Hi Lingo, good to see you are still visiting this friendly place!
The usual question: Will it work on arbitrarily non-aligned code? Right now I am too tired to test it immediately, sorry  :bg

hutch--

Usually memory copy algos run into the brick wall of how many memory reads and writes they have to do and this is generally the limiting factor rather that instruction choice or coding efficiency. Where you can do it, reading and writing in larger data sizes improves the speed by reducing the number of memory reads and writes but you then run into problems of the alignment of the data to be read or written.

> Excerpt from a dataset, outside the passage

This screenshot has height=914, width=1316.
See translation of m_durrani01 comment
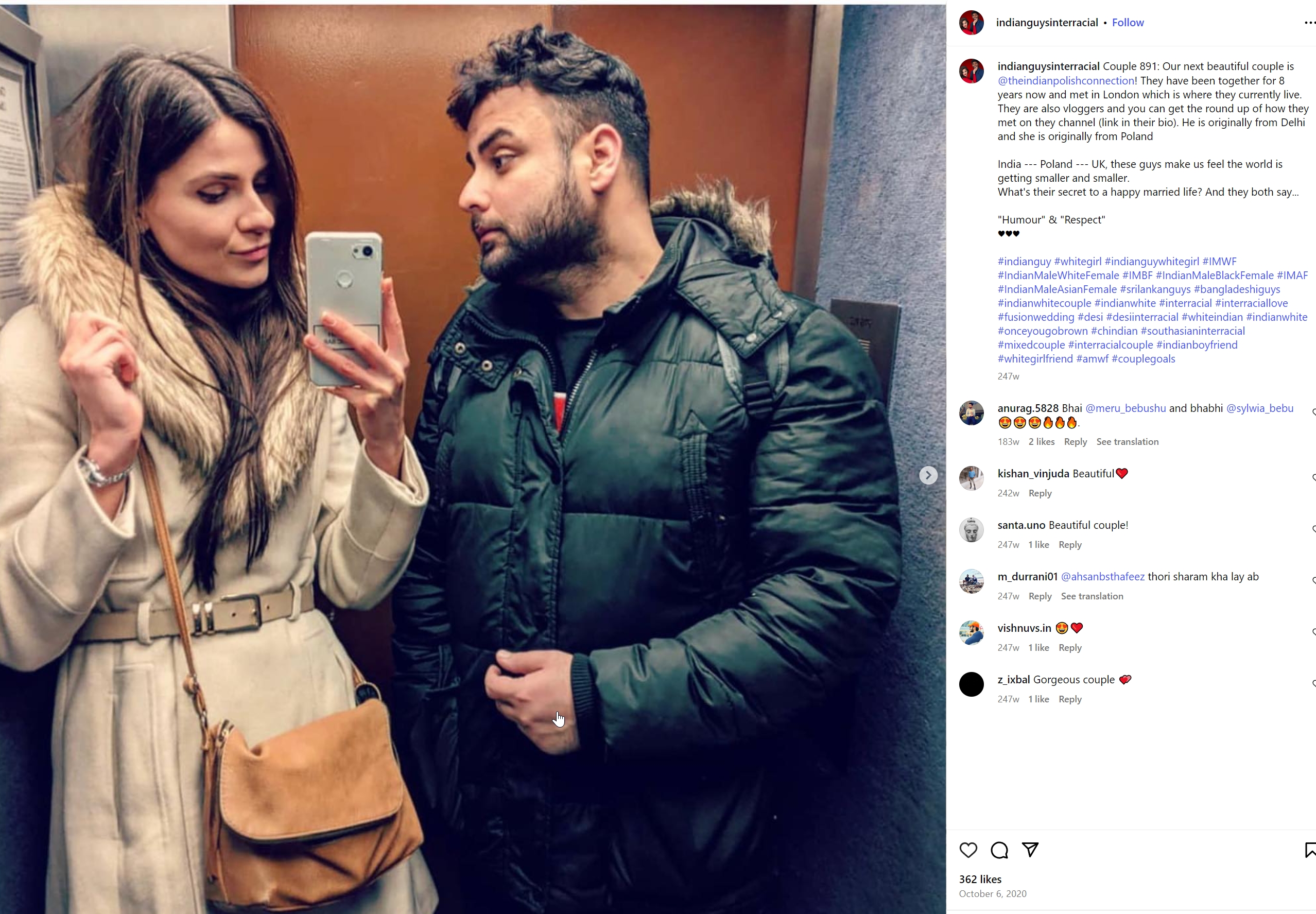pos(1092,596)

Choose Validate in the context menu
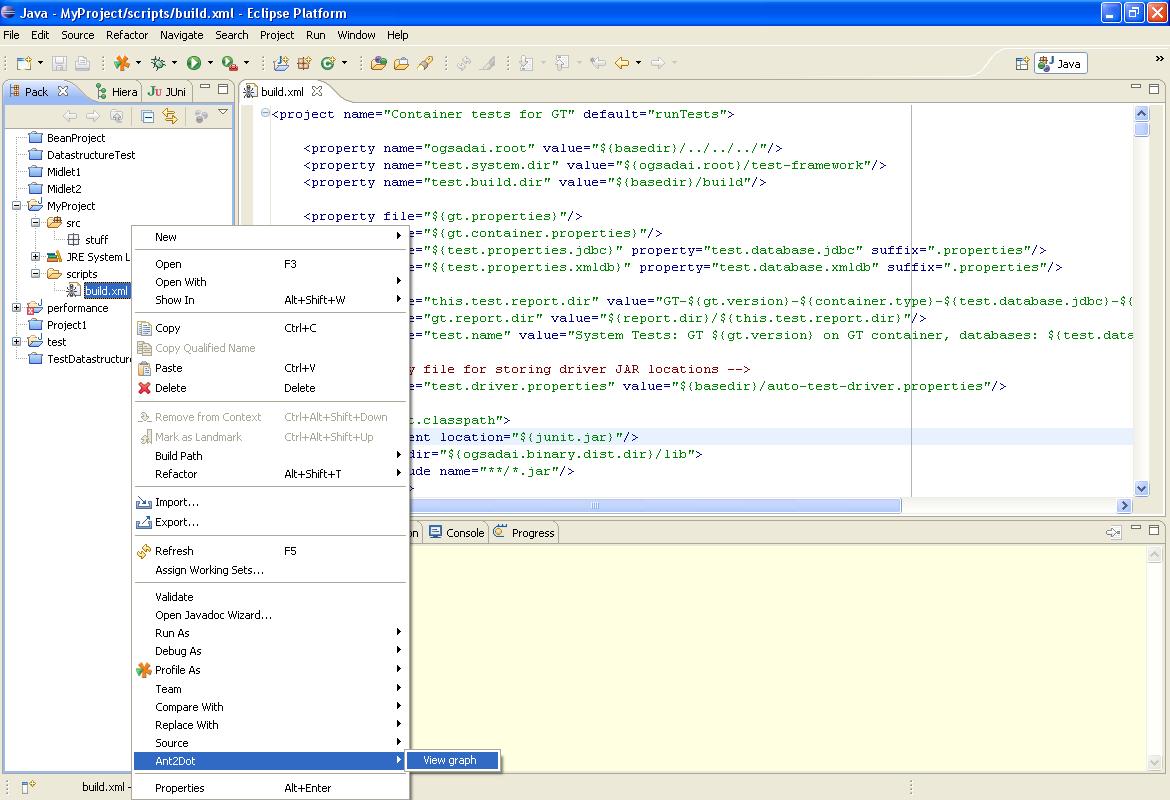(174, 597)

If it is reasonable amounts of data, doing a short byte copy to align the start of the larger reads and write works but for short data its of no advantage. To complicte matters, it depends on whether the data is in close cache or not, if it is then the speed will be reasonable, irf its not you will take a big speed hit. You can solve this problem with SSE with temporal reads and non temporal writes.
Download site for MASM32      New MASM Forum
https://masm32.com          https://masm32.com/board/index.php

jj2007

Quote from: hutch-- on June 27, 2008, 12:15:41 AM
doing a short byte copy to align the start of the larger reads and write works

How would you do that if your source is on an odd, your target on an even address?

Mark_Larson

Quote from: jj2007 on June 27, 2008, 08:05:42 AM
Quote from: hutch-- on June 27, 2008, 12:15:41 AM
doing a short byte copy to align the start of the larger reads and write works

How would you do that if your source is on an odd, your target on an even address?

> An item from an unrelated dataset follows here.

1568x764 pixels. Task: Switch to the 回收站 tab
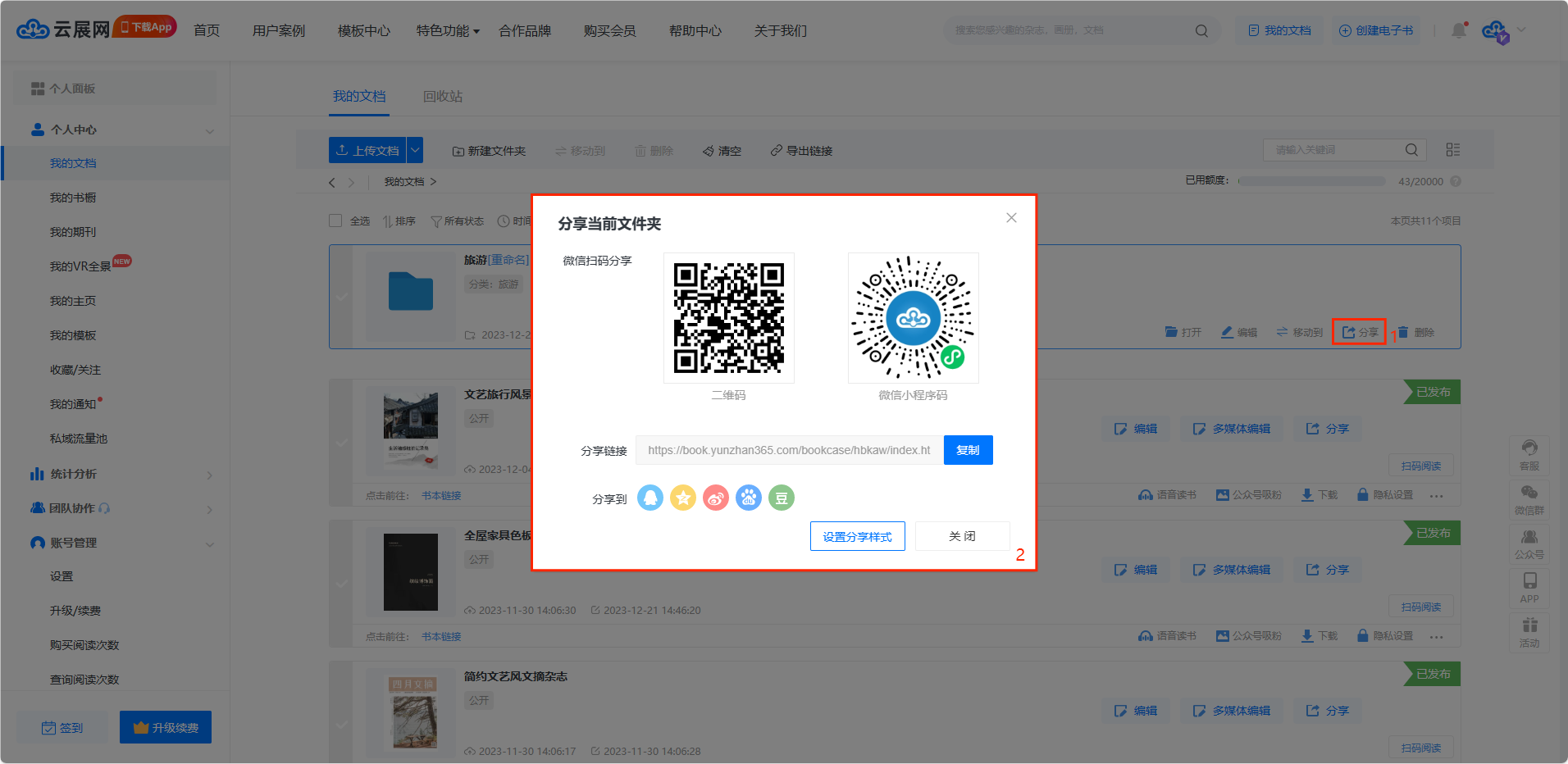click(442, 97)
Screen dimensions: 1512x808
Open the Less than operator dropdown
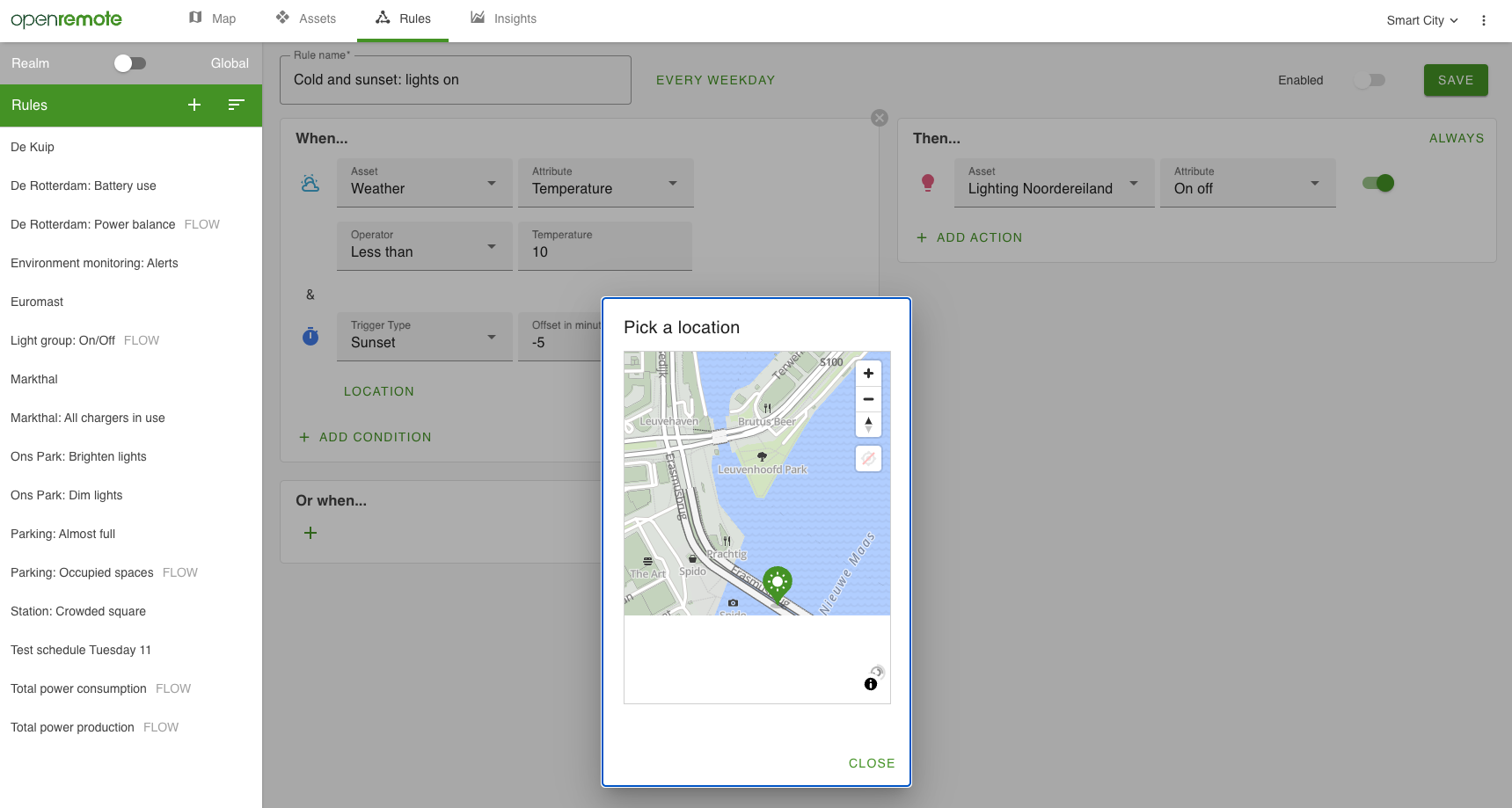click(424, 246)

the lowest bit is set if it is odd, and it is 0 if it is even, so you can use the "TEST" instruction.  TEST let's you test one bit of a register, which is useful in ths case.  It sets the ZERO bit if the bit is NOT set.  It clears the zero bit if the bit is set.  Thus if the JNZ after the TEST tells us that no zero bit was set, so it is odd.


;esi holds source address
   test   esi, 01h
   jnz       is_odd
;handle even
BIOS programmers do it fastest, hehe.  ;)

My Optimization webpage
htttp://www.website.masmforum.com/mark/index.htm

jj2007

Quote from: Mark_Larson on June 27, 2008, 09:00:52 PM
JJ: How would you do that  [align the start of the larger reads and write] if your source is on an odd, your target on an even address?
the lowest bit is set if it is odd
Quote

Mark, thanxalot for the hint. It seems I have to deliver a concrete example:
- target is at 40200h (we used .data and aligned it to a dword)
- source comes from somewhere out of the blue and is at 42203h
So how could we achieve a dword-aligned memcopy?